The holiday season is filled with such heavy fare that by the time New Year’s Eve rolls around it’s natural to be craving something a little lighter. It’s also natural to feel less enthusiastic about heading into the kitchen to cook yet another feast. A seafood extravaganza solves both dilemmas, especially if your main course is a platter of raw oysters.

Slurping a dozen raw oysters down is the culinary equivalent of taking a traditional New Year’s Day polar bear plunge. The crisp, clean, invigorating flavor of oysters makes one feel strong and alert and happy to be alive. They require little to no preparation, yet can be the centerpiece of even the most extravagant celebrations. If you’re going the casual route, that’s fine too. Raw oysters are appropriate whether you’re ringing in the New Year wearing a tuxedo and formal gown or shorts and flip-flops.

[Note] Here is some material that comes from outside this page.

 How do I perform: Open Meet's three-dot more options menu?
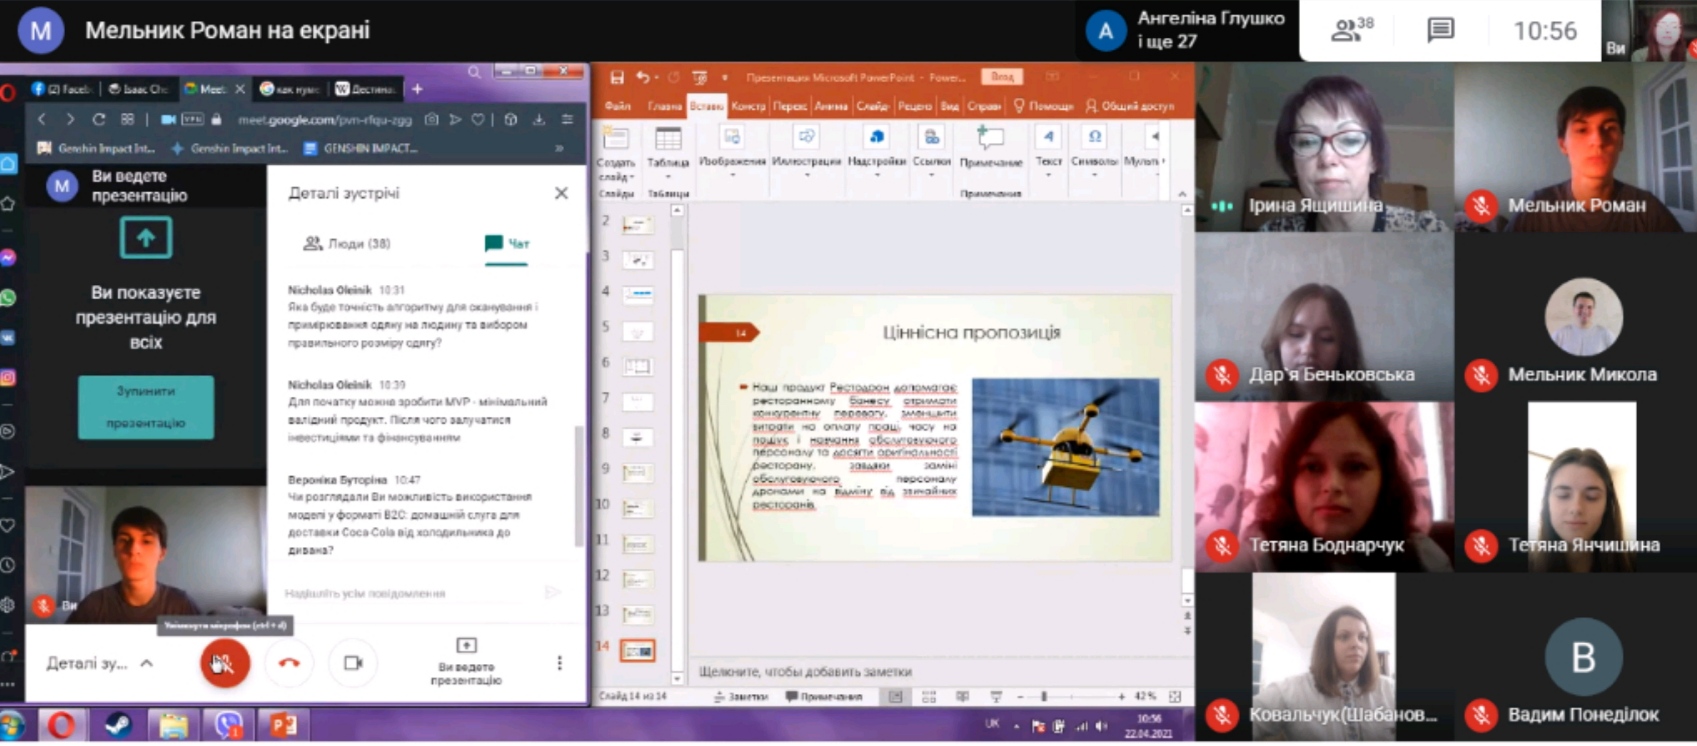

However you celebrate, there’s nothing wrong with cracking open the shell and simply eating the oysters in their briny juice. If you want to up the experience however, garnishing the oysters with a tiny spoonful of icy lemon granita will make the meal extra special. Partially frozen lemon juice seasoned with a hint of savory sea salt, black pepper and red onion is outrageously good with raw oysters. The oyster is not overwhelmed by the jolt of lemon, rather, the two flavors blend perfectly as they go down.

The slushy granita melts quickly, so add it right before you eat the oyster. As you bring the open shell that cradles the little creature towards your mouth, you’ll get a whiff of fresh lemon and seawater. Your palate will be hit with a hint of salt, a tingle of pepper and red onion and a fresh burst of ice-cold lemon. And then…Slurp! Gulp! The oyster is gone. Plan to eat at least a 1/2 dozen yourself; the flavor is so delicious but so subtle and fleeting that you’ll want to experience it over and over again.


This will make enough lemon granita for several dozen raw oysters. It goes without saying that the oysters should be as fresh as possible. Ideally, buy them only 24 hours before serving. Keep the oysters refrigerated but not submerged in water. Open the shells right before eating. Setting the open shells on a bed of crushed ice keeps them cold and keeps the shells from tipping and spilling out the natural juice. To shuck an oyster, you’ll need an oyster knife.

How to shuck an oyster: First scrub any dirt from the shell under cold water. Next, hold a folded kitchen towel in one hand to cradle the shell and protect your hand from the knife if it slips. Hold the oyster with the rounded side down, facing your palm. Examine the shell and notice there is a hinged point where the upper and lower shells connect. Wedge your oyster knife down into the hinge and turn it with a little bit of pressure to pop the shell open. Slide the knife between the two shells to fully open it up. Remove the upper shell.

Savory Lemon Granita

  • 1 cup fresh squeezed lemon juice (5-6 lemons)
  • 2 tablespoons water
  • 1/4 teaspoon sea salt
  • 1/4 teaspoon black or white pepper
  • 2 tablespoons finely diced red onion


Mix together the lemon juice, water, salt and pepper. Pour into a dish that allows the liquid spread out and become shallow, such as a 2-quart square baking dish.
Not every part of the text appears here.